### `tf.nn.conv3d(input, filter, strides, padding, name=None)` {#conv3d}
Computes a 3-D convolution given 5-D `input` and `filter` tensors.
In signal processing, cross-correlation is a measure of similarity of
two waveforms as a function of a time-lag applied to one of them. This
is also known as a sliding dot product or sliding inner-product.
Our Conv3D implements a form of cross-correlation.
##### Args:
* `input`: A `Tensor`. Must be one of the following types: `float32`, `float64`, `int64`, `int32`, `uint8`, `uint16`, `int16`, `int8`, `complex64`, `complex128`, `qint8`, `quint8`, `qint32`, `half`.
Shape `[batch, in_depth, in_height, in_width, in_channels]`.
* `filter`: A `Tensor`. Must have the same type as `input`.
Shape `[filter_depth, filter_height, filter_width, in_channels,
out_channels]`. `in_channels` must match between `input` and `filter`.

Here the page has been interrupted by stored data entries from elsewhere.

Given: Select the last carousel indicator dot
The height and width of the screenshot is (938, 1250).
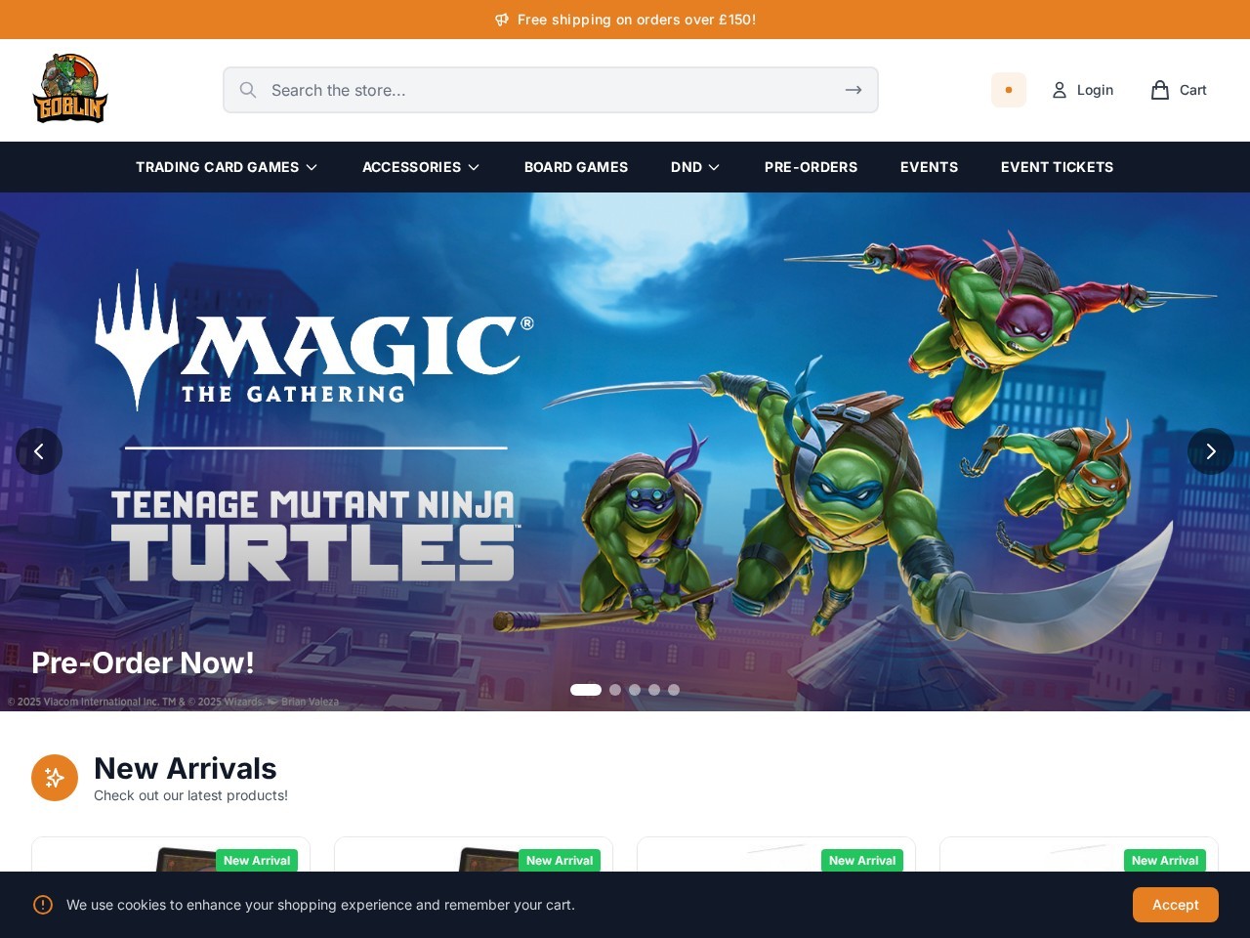Looking at the screenshot, I should point(674,690).
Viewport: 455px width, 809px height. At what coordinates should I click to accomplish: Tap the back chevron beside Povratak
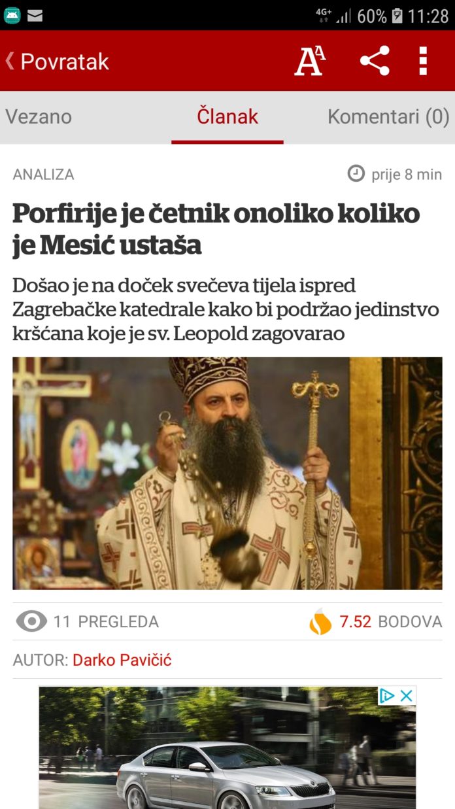coord(10,61)
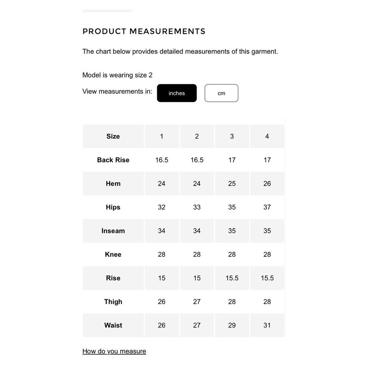Click the Hem value 25 for size 3
Viewport: 378px width, 378px height.
[x=232, y=183]
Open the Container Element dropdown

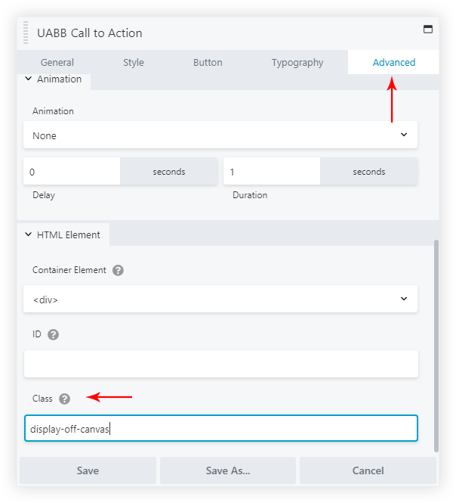(x=220, y=300)
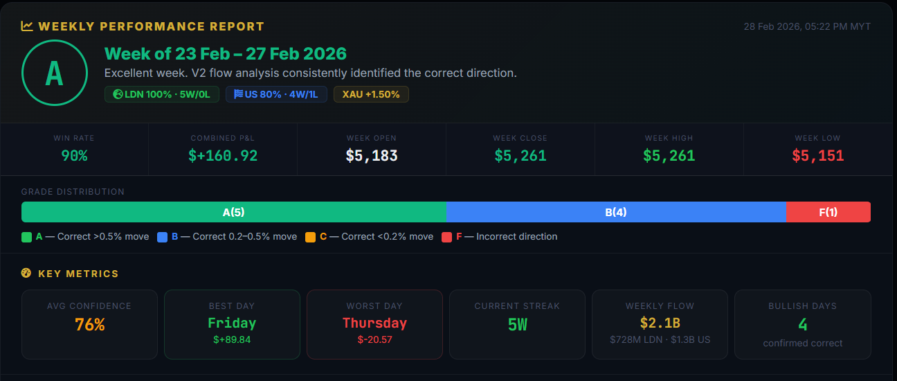
Task: Select the red F(1) grade bar segment
Action: (x=828, y=212)
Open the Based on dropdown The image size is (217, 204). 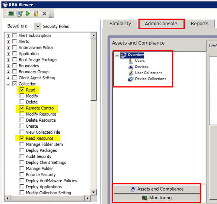[38, 26]
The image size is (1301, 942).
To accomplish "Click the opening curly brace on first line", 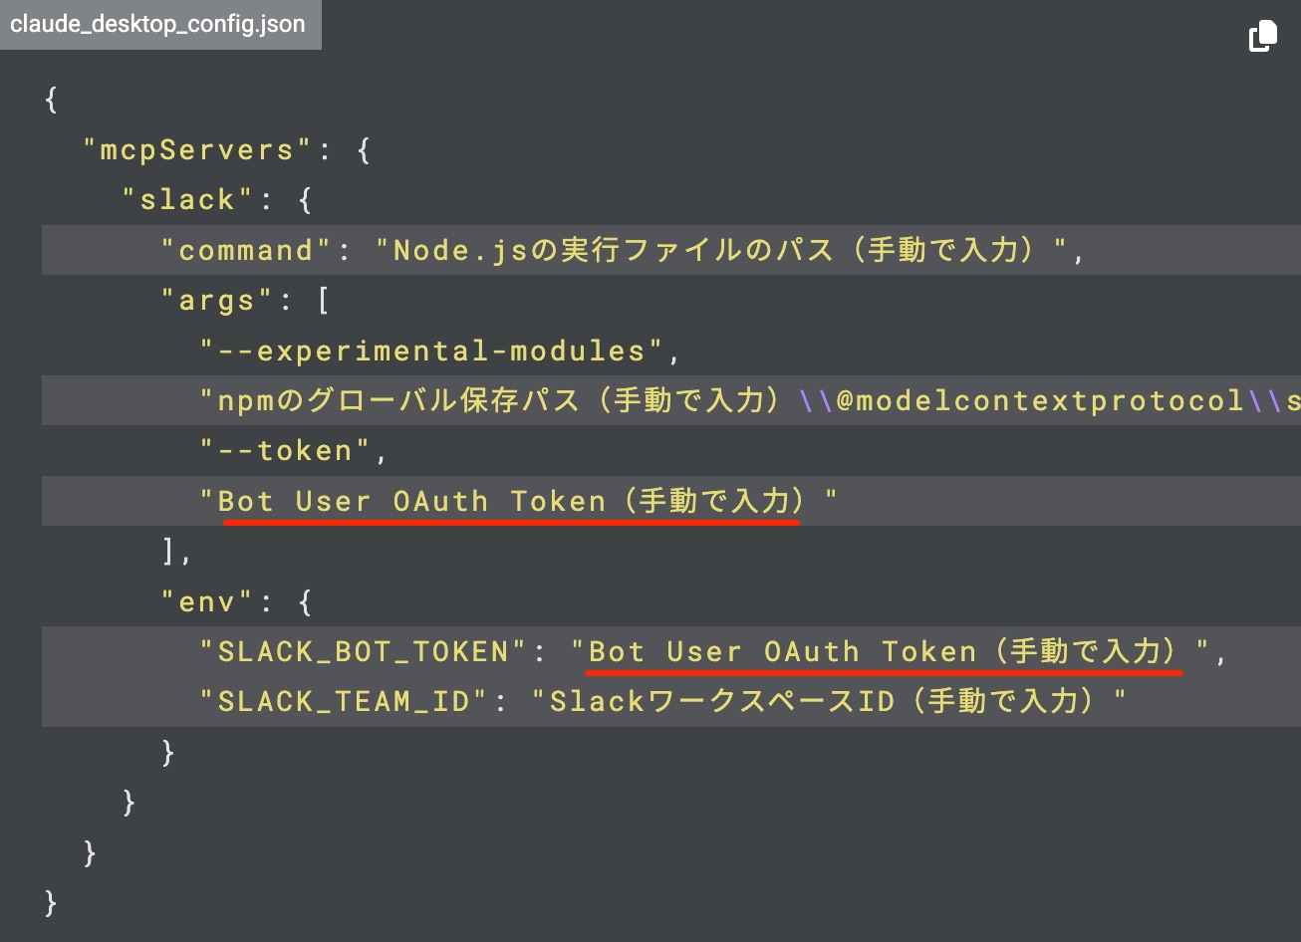I will [x=52, y=100].
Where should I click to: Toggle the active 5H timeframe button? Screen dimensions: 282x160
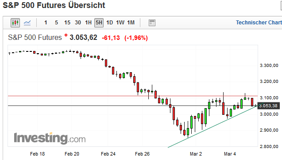(99, 23)
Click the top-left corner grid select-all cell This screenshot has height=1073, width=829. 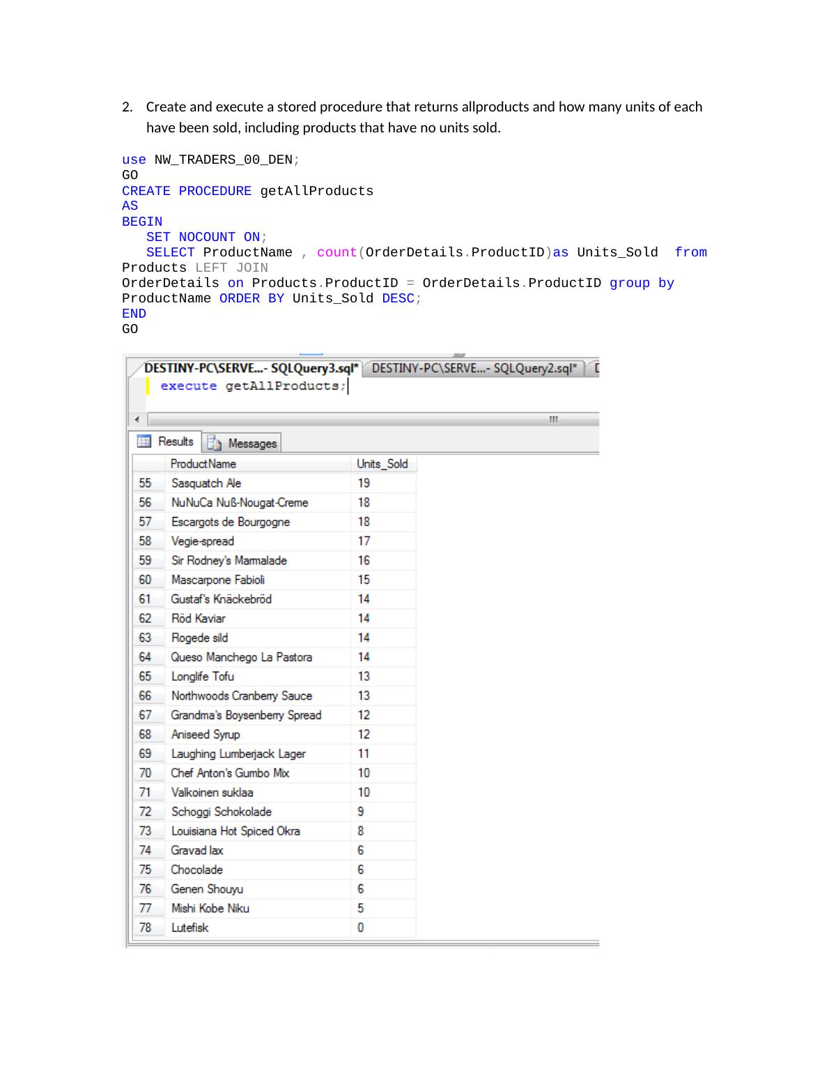point(148,464)
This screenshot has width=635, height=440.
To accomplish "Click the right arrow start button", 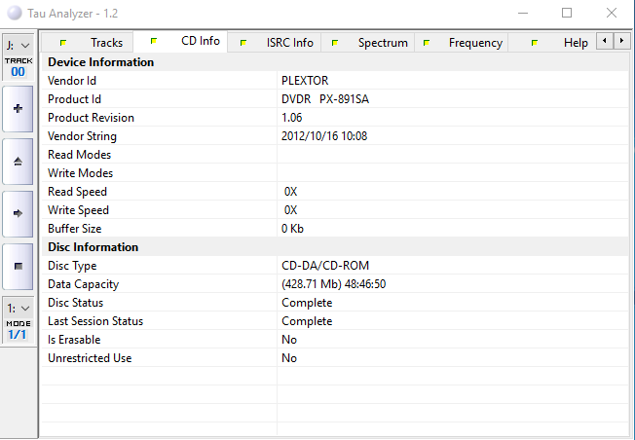I will click(18, 212).
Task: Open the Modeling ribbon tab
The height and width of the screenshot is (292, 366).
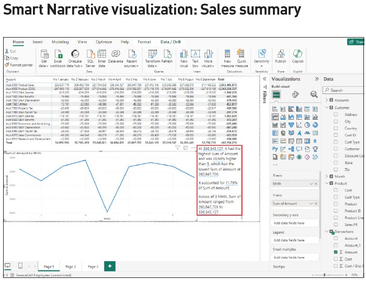Action: [x=60, y=42]
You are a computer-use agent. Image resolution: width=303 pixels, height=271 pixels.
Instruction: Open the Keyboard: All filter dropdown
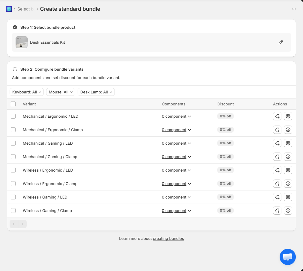[x=27, y=92]
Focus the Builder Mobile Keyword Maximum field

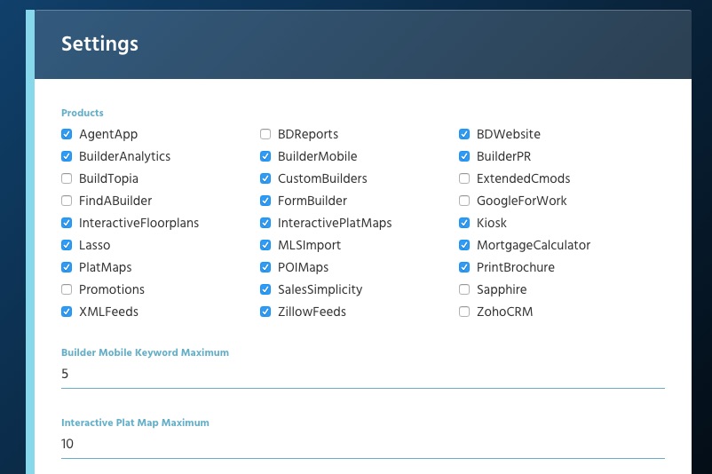coord(363,374)
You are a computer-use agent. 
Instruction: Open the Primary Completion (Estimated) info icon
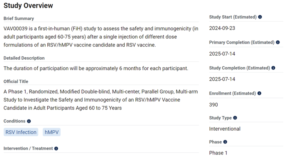pos(278,42)
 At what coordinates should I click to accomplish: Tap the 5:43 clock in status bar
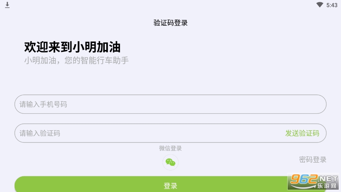pos(332,5)
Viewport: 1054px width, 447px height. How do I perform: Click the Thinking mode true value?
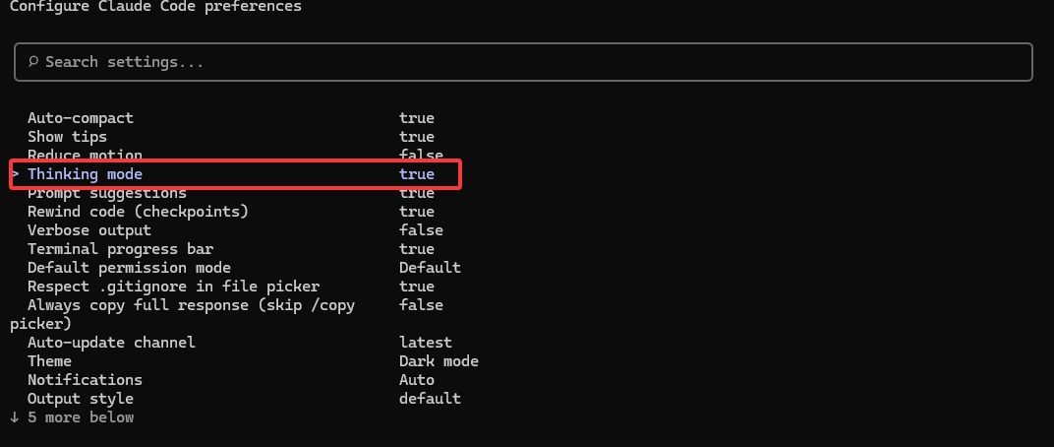coord(416,174)
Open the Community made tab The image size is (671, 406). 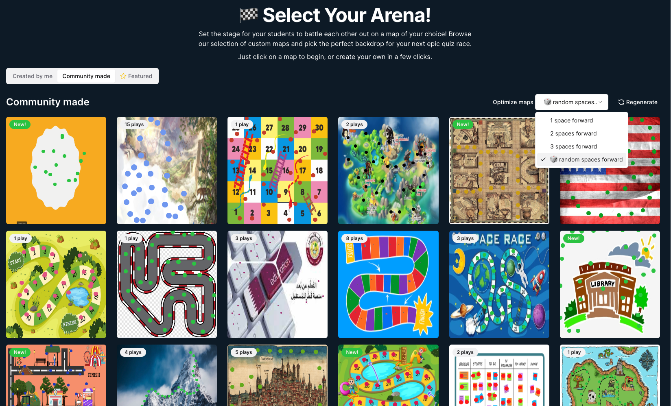point(86,76)
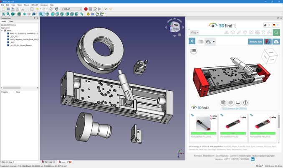Toggle the monitor display mode below preview
283x168 pixels.
tap(238, 103)
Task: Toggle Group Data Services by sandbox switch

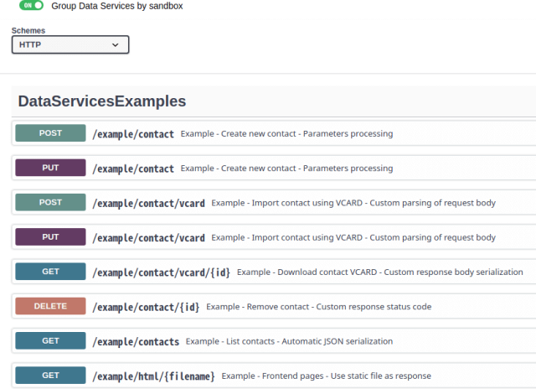Action: (x=31, y=6)
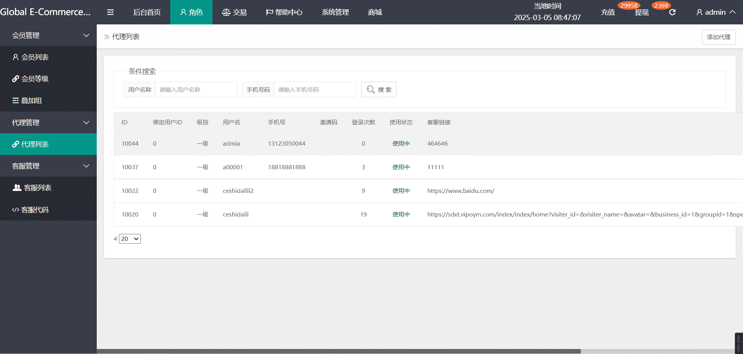Click the 添加代理 button

(x=718, y=37)
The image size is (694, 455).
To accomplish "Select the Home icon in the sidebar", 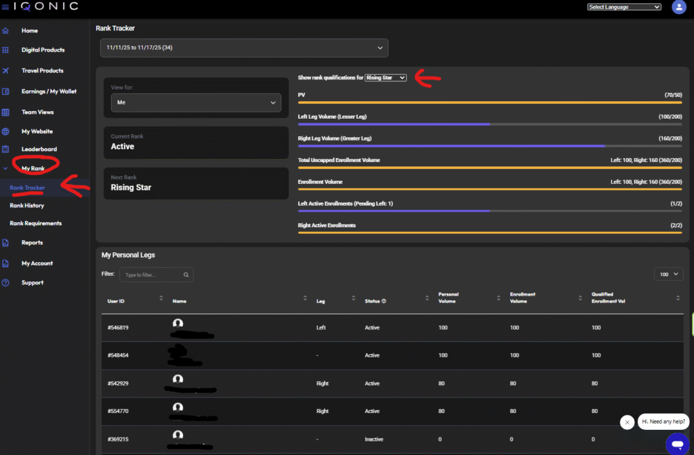I will 6,31.
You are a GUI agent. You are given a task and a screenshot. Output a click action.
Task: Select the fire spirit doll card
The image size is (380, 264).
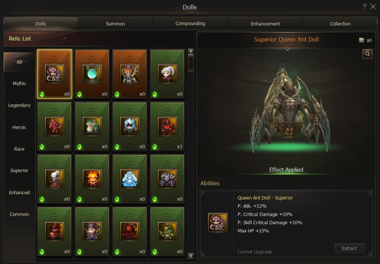point(92,179)
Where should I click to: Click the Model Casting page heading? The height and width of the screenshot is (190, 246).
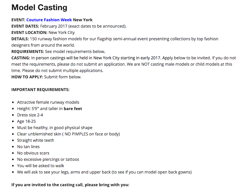coord(39,7)
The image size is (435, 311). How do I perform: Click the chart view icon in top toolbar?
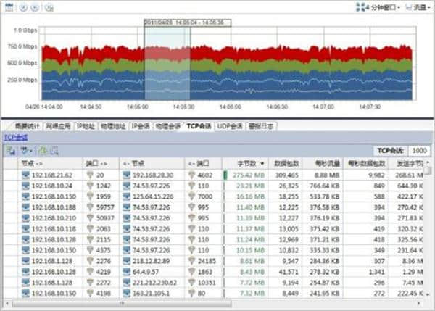click(x=9, y=7)
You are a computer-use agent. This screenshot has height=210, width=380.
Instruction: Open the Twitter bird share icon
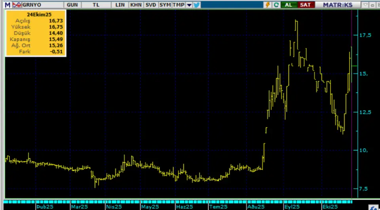[x=197, y=5]
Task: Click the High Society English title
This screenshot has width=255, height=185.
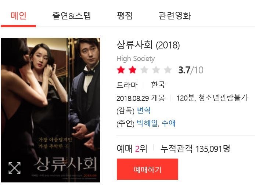Action: pos(136,59)
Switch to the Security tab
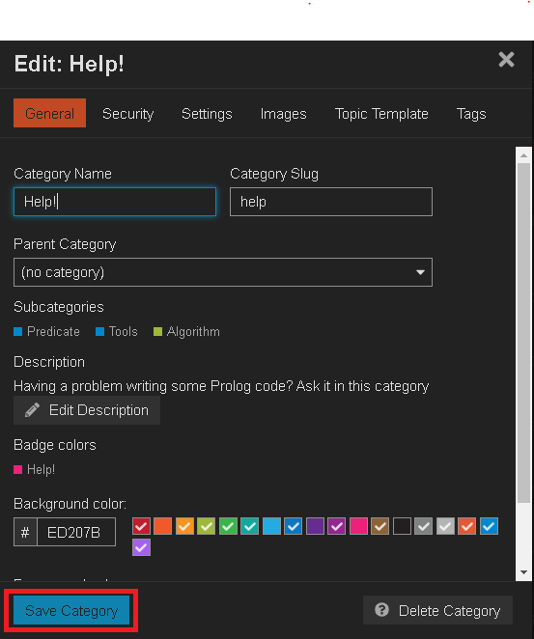The width and height of the screenshot is (534, 639). pos(128,113)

* `strides`: A list of `ints` that has length `>= 5`.
1-D tensor of length 5. The stride of the sliding window for each
dimension of `input`. Must have `strides[0] = strides[4] = 1`.
* `padding`: A `string` from: `"SAME", "VALID"`.
The type of padding algorithm to use.
* `name`: A name for the operation (optional).
##### Returns:
A `Tensor`. Has the same type as `input`.